Spartacus said:too bad
the older I get the more sense his ideas make
in a nutshell
the weak don't reproduce and are removed from the gene pool
Better hope the adl doesn't see this post lol.
Spartacus said:too bad
the older I get the more sense his ideas make
in a nutshell
the weak don't reproduce and are removed from the gene pool
Spartacus said:the weak don't reproduce and are removed from the gene pool
GoldenDelicious said:oh what a load of crap. who are you, or a government official, to decide how a medical officer must act? does the medical officer lose their right of choice as soon as they don their uniform?
<they are bound to a certain minimum standard.......so...........yeah.>
why should i even respond to you after your opening statement - where did this distinction come from? that a woman tardy with her contraceptive choices somehow has fewer rights than a rape victim? because "redsamurai" decided? pft. and you talk about "slippery slope" LOL
<I was actually conceding to a point you made earlier.......that a woman who was "tardy", as you put it, with her contraception.........I could see some reticence on the part of a doctor being exceptable. My point is that with a rape victim........no reticence is acceptable WHATSOEVER. Full care, full treatment.........NOW. Which means the pill.>
also, whats this about "benefitting from government funds" and the idea that should you accept government enticements, you forfeit free choice? doctors are paid. theyre not property of the state.
<If you accept government funds, you're accepting american tax payer money. So that person who comes in for treatment, has footed your salary in some way. So treat them the way THEY wish to be treated........they are "your" customer. If you wish to mediate your treatments based on some religious or other moral beleifs that are not shared by everyone who comes in........simply remain a private enterprise, easy huh?>
if theyre so dependent on government funds, surely it would be more logical for the government to represent the rights of women by changing its funding policy.

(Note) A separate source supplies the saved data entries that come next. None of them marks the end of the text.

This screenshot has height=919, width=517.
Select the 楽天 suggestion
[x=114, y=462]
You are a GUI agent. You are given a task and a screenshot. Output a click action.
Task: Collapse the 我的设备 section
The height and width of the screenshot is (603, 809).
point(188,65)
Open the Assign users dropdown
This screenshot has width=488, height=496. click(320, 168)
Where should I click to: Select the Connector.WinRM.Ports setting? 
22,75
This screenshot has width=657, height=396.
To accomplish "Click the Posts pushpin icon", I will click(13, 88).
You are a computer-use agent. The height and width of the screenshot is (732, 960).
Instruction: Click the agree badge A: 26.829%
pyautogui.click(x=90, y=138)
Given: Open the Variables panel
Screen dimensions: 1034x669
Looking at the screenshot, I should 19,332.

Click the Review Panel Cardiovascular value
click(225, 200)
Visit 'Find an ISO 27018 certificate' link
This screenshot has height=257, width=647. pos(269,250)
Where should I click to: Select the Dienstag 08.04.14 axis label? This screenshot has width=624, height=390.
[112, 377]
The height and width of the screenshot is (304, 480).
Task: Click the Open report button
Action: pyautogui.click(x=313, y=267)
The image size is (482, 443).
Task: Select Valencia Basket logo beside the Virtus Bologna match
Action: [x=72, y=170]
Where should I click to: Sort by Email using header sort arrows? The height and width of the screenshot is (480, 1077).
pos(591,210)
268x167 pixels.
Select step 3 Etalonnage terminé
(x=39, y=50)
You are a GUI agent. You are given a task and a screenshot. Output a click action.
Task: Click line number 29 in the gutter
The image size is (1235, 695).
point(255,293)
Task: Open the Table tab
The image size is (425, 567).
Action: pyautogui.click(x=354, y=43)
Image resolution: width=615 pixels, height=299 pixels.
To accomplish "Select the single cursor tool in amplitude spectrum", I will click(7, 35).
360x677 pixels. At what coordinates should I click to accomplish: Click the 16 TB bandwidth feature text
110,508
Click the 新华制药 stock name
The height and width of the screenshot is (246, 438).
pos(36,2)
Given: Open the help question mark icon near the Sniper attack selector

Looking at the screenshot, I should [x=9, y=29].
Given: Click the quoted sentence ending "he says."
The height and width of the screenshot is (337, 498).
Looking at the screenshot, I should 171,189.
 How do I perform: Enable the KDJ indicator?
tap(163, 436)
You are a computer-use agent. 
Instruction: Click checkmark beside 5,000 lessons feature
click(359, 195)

<how would you go about doing this? Arent you leading back to my point that the government should then not fund these secular institutions if they're not willing to provide the minimum standard of treatment.......especially in cases of rape?>
i think the solution to this isnt to take peoples rights away. its to provide people with more options. establish a means by which women in rural areas or who have poor access to desired services (ie doctors who are willing to prescribe this drug) can obtain these drugs, perhaps via telephone consultations and express delivery, or whatever.
< If your wife was raped, you would accept waiting for the UPS or the FED EX guy to show up at your door with this drug? And again, I don't think requiring doctors, who accept tax payer money, to provide a minimum standard is unfair or "taking away their rights". Your job is to treat people. A woman who has become impregnated through rape has every god given right in this realm of reality to terminate said pregnancy. If they don't want to do it, fine, that's on them. But to allow doctors to start making their own moral calls IS A SLIPPERY SLOPE bro..........?
musclemom said:I have a pretty basic philosophy when it comes to a woman's reproductive rights, NOBODY has the right to tell her what to do, not even her s/o.
That being said, I would never infringe on another person's spiritual/ethical/philosophical beliefs. So yes, I do believe that the physicians have a right to choose not to perform services out of line with their beliefs.
IMO the answer to this problem is pretty easy, if a patient asks for a medication or procedure that you, as a physician, do not approve of/are not accepting of, then it is your moral and professional duty to recuse yourself from that patient's care and immediately hand them over to a colleague, short and sweet. It doesn't need to be made into a huge issue, it can be done in a respectful and professional fashion. It is horrendously insensitive to basically blow the patient's ethical beliefs off and continue to treat them in what YOU believe to be the appropriate fashion, however.
And for the record, a doctor who is morally opposed to abortion has NO business caring for a rape victim, period. That doctor automatically, through his philosophical beliefs, places the life of a fetus at least equal to, if not above, that of the woman who is carrying it. Very few women wish to carry a child to term that was conceived in hatred and anger (yes, there are some, I know, but at least an equal number find the concept alone repugnant).
milo hobgoblin said:So... that being said.. Im guessing you also agree that a man has the right to give up parental responsibility when a woman gets pregnant and HE doesnt want to keep the child.. forgoing any financial responsibility/visitation???
milo hobgoblin said:So... that being said.. Im guessing you also agree that a man has the right to give up parental responsibility when a woman gets pregnant and HE doesnt want to keep the child.. forgoing any financial responsibility/visitation???
Yep.milo hobgoblin said:So... that being said.. Im guessing you also agree that a man has the right to give up parental responsibility when a woman gets pregnant and HE doesnt want to keep the child.. forgoing any financial responsibility/visitation???